Vanguard acknowledged certain advantages, including potential tax benefits, associated with individual bond ownership.

“Because clients directly own the bonds in (a separately managed account) or a laddered bond portfolio, as their advisor you can use any net losses from individual bond positions for tax purposes to partially offset your client’s earned income or to offset realized capital gain liabilities from other investments. A mutual fund or ETF, on the other hand, cannot pass through realized losses to its shareholders,” the report noted.

“Instead, the fund uses realized losses against realized gains, and carries forward any excess losses to be used against future gains. Although this may defer the pass-through of losses, it provides long-term tax efficiency to the pooled structure. In addition, as the advisor, you have a further option: You can sell your clients’ fund shares to realize a loss where applicable.”

To take advantage of losses in individual bond portfolios or SMAs, however, Vanguard noted that clients will incur transaction costs.

Vanguard also noted that bonds issued outside a client’s home state and those subject to alternative minimum taxes often carry higher yields to maturity. “As a result, your clients may well get higher after-tax returns from a portfolio including such bonds,” and also may benefit from increased diversification, the report said.

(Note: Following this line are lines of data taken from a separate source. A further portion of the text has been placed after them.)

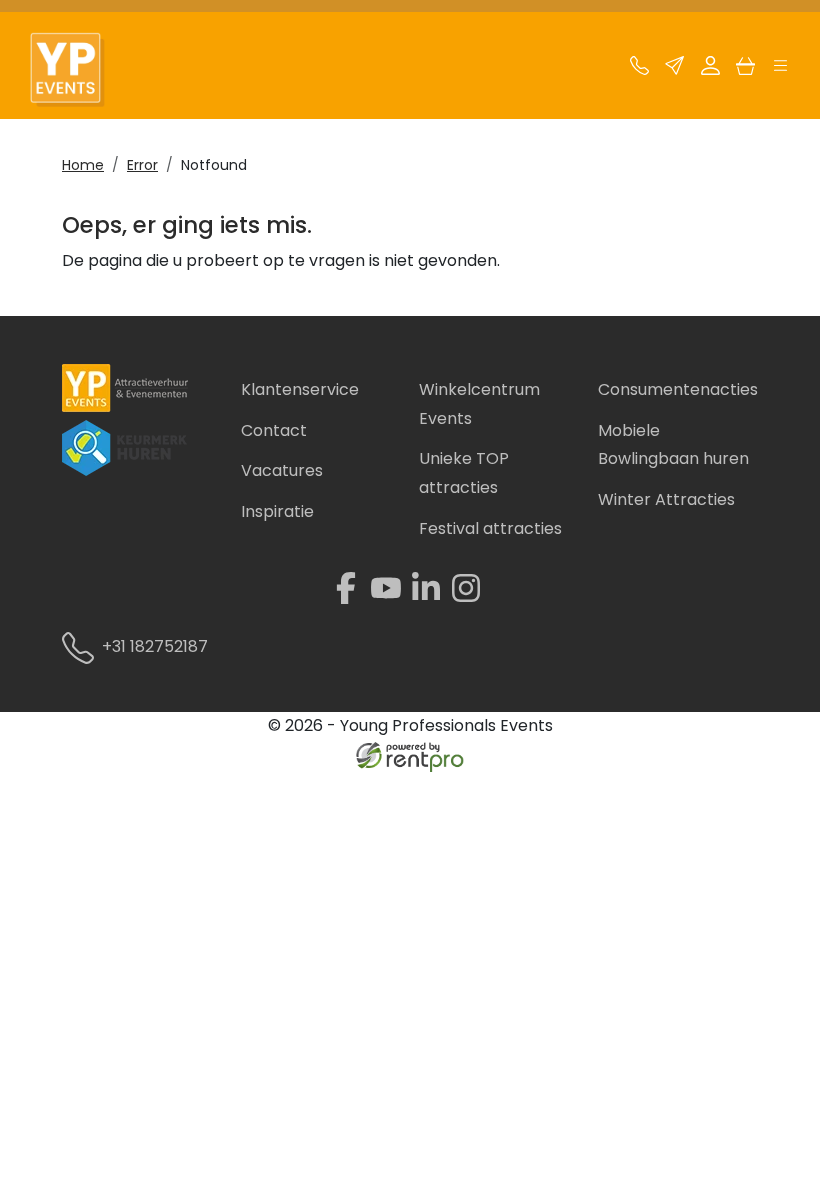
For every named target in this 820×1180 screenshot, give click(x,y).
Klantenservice (300, 389)
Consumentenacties (678, 389)
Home (83, 165)
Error (142, 165)
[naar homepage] (78, 70)
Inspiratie (277, 511)
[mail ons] (674, 70)
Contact (274, 430)
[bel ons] (639, 70)
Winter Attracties (666, 499)
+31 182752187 (155, 646)
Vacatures (282, 470)
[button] (780, 70)
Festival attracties (490, 528)
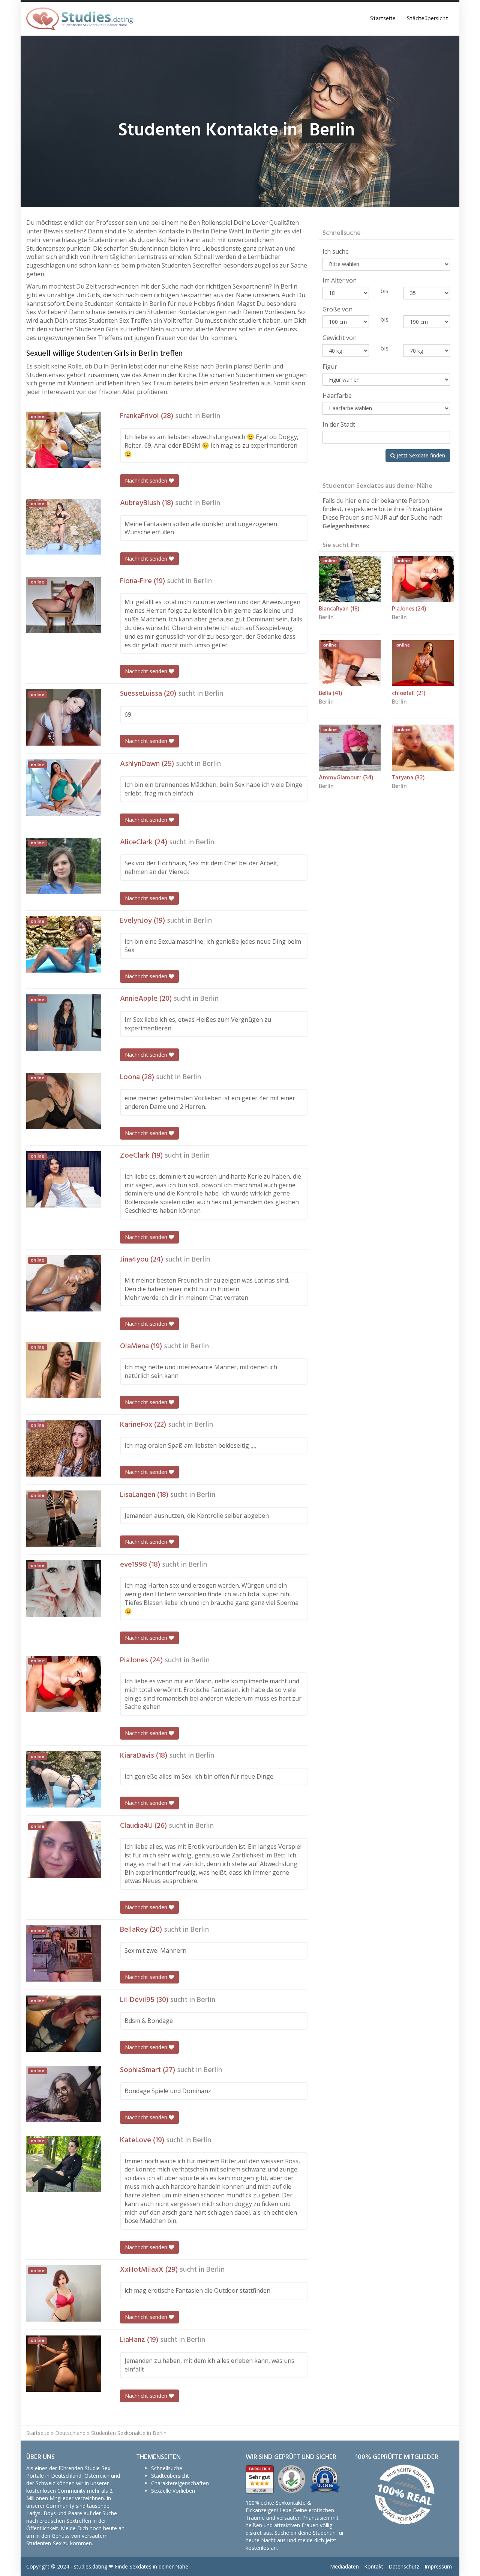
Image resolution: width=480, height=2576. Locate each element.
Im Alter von (339, 280)
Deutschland (70, 2432)
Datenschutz (403, 2566)
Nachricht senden (147, 480)
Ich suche (335, 251)
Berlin (211, 416)
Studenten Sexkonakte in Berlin (128, 2432)
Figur (329, 366)
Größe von (337, 309)
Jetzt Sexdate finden (420, 455)
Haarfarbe (337, 395)
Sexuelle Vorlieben (173, 2490)
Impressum (438, 2566)
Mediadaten (344, 2566)
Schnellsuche (166, 2468)
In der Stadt (338, 424)
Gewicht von (339, 338)
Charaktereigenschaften (180, 2483)
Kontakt (373, 2566)
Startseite (383, 19)
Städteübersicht (427, 19)
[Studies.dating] (79, 19)
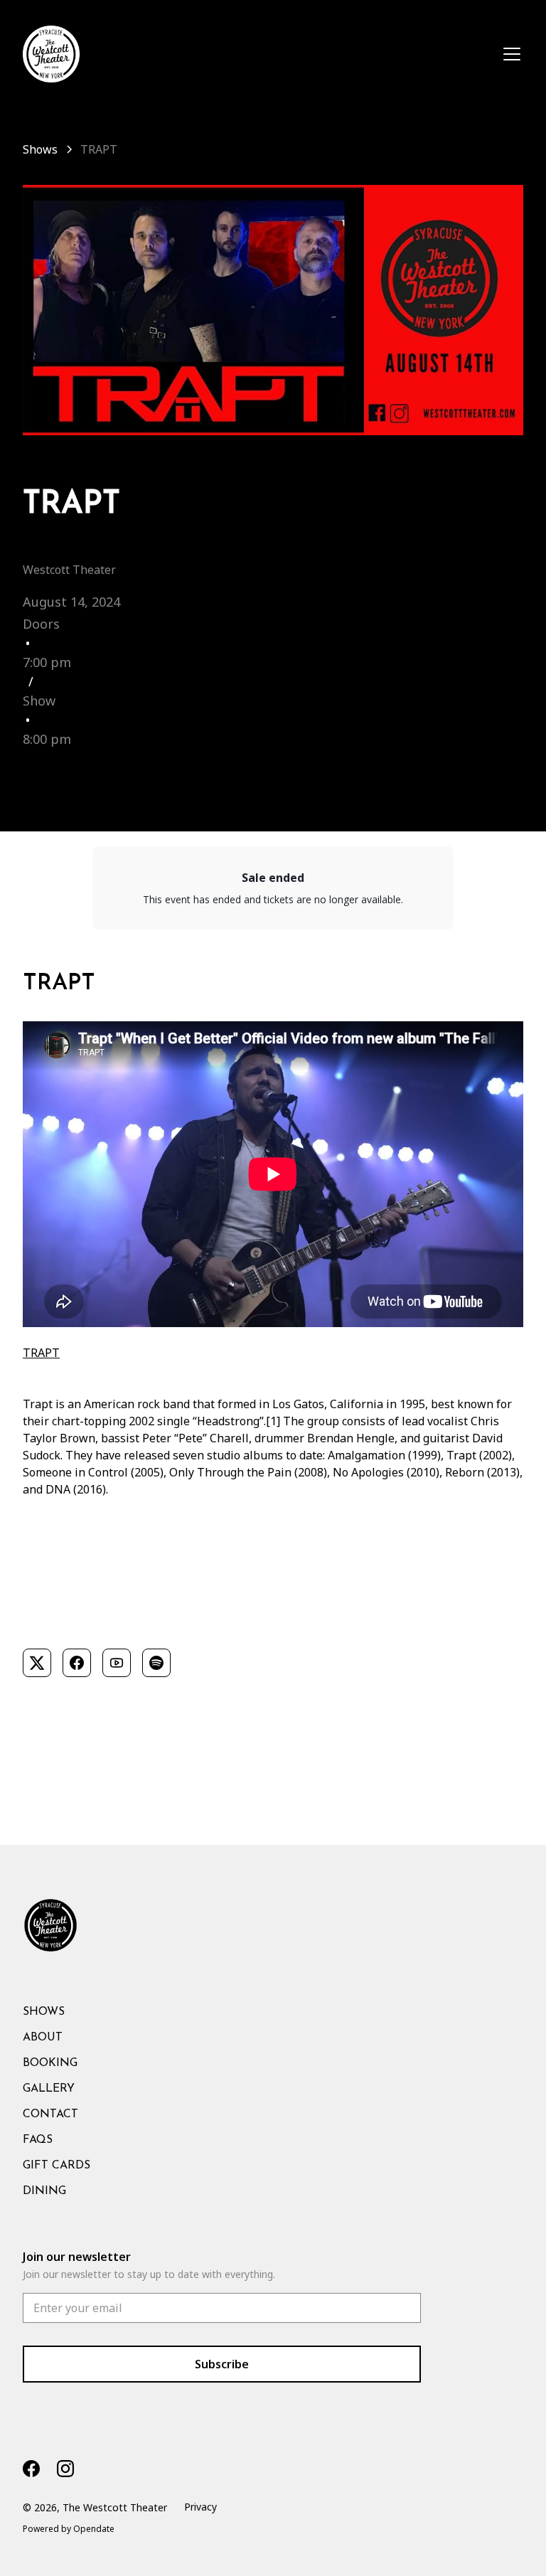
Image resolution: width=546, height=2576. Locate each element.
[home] (51, 54)
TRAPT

With those considerations in mind, “it may be impractical to transition clients from their existing SMA solutions or portfolios of individual bonds into a primarily fund-aligned strategy.”

For advisors that already utilize an SMA or construct their own bond sleeves, a bond fund can serve as a strong complement by providing additional portfolio liquidity to the portfolio and a option for reinvesting periodic cash flows from individual bond holdings or SMAs, Vanguard said.

“The vast majority of advisors who invest for their clients are best served through low-cost bond funds,” Vanguard said, adding that the control that individual bonds offer “comes at a cost.”

Cerulli Associates noted in a recent report that it has seen higher levels of net flows into fixed income mutual funds and ETFs as new products rolled out in recent years. Individual fixed income securities accounted for 6% of advisor-reported product mix last year, according to Cerulli, which also noted that more than 67% of advisors use individual fixed income products.